Ean kept singing the commands into the empty corridor as Radko piloted the shuttle out of the bay.

The commander realized his commands weren’t getting through. “Get down to the gunner’s station,” he ordered someone. “Tell them to fire.”

Ean locked all the doors.

“What the hell? Use the emergency tunnels.”

“An unauthorized shuttle has left the station,” someone at another board said.

“Tell them to shoot the shuttle, instead,” the commander said to the person who was unscrewing the emergency hatch.

On the Confluence bridge, the only sound was Ean singing. Ean didn’t know what agreement Sale had made with the Brimstone, but it wasn’t firing at them.

He kept singing as the Confluence grabbed the shuttle and brought it in.

Chaudry grabbed the arms of his seat. “We’re hit.”

“No,” Radko said. “That’s normal.”

“Felt like a hit,” van Heel said.

“It wasn’t.”

Ean stopped singing when the shuttle was safely inside one of the small air locks on the Confluence.

“Comms back, sir,” someone on the station said.

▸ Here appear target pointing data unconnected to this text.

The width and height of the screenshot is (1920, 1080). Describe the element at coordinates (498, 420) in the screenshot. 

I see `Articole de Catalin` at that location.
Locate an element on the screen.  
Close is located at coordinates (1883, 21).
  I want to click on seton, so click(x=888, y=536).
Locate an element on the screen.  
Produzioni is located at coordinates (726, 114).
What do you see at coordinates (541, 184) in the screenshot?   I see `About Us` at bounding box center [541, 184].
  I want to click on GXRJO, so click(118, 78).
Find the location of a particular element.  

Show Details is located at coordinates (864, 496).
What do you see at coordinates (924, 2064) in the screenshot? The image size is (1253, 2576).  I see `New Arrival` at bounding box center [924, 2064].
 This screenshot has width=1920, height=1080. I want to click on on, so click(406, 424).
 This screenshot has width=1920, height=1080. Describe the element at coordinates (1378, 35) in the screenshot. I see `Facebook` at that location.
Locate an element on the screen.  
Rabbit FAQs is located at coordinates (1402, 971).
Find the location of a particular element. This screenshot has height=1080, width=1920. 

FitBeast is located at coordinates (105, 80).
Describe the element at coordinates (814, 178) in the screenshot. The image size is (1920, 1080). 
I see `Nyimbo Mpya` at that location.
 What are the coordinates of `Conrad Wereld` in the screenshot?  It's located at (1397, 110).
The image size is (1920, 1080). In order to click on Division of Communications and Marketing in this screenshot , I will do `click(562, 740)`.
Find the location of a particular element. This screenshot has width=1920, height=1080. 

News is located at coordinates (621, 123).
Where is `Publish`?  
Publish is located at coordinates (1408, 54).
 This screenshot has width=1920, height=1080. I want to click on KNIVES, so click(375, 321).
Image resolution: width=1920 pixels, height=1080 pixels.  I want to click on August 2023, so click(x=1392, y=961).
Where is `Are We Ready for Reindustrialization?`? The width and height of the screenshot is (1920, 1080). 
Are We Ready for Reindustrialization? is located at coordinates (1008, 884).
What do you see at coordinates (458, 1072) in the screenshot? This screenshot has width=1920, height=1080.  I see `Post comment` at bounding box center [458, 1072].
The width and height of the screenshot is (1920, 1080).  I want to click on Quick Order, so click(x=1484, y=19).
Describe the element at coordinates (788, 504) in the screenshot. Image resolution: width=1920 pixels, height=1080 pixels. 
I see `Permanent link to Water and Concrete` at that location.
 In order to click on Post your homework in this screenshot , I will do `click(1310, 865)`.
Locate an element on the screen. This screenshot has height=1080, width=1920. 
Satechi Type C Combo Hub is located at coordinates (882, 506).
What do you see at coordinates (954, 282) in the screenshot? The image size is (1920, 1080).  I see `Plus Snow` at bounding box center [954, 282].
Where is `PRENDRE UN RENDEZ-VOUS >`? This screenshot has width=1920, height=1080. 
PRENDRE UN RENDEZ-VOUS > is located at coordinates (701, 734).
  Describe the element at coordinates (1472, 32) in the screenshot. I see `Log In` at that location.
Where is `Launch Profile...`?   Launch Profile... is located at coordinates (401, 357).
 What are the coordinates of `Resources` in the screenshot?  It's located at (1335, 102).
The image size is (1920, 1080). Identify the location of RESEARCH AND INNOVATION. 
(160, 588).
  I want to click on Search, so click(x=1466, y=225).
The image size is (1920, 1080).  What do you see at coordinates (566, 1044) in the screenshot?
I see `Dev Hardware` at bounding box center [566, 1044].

“About time,” the station commander said. “Fire on that blasted ship.”

“Take us home,” Ean sang to the Confluence.

They entered the void as the first gunner pressed the fire button.

— ⁂ —

“Welcome home, Confluence,” Captain Helmo said.

“Radko’s got prisoners,” Ean told Sale. “Two of them.” Was Vilhjalmsson a prisoner?

“Prisoners. Right. That’s where we started. It seems so long ago now.” Sale called Bhaksir. “Stay where you are. We’re coming down. Ean says we have a couple more for you.”

“Faster?” Ean asked the ship.

“Faster.” Confirmation, affirmative.

Sale had already started running. She thumbed open her comms as she ran, “Ma’am,” to Vega. “We’ve at least forty prisoners. The fake paramedics, some Lancastrian linesmen, and two prisoners Radko brought back from the station.”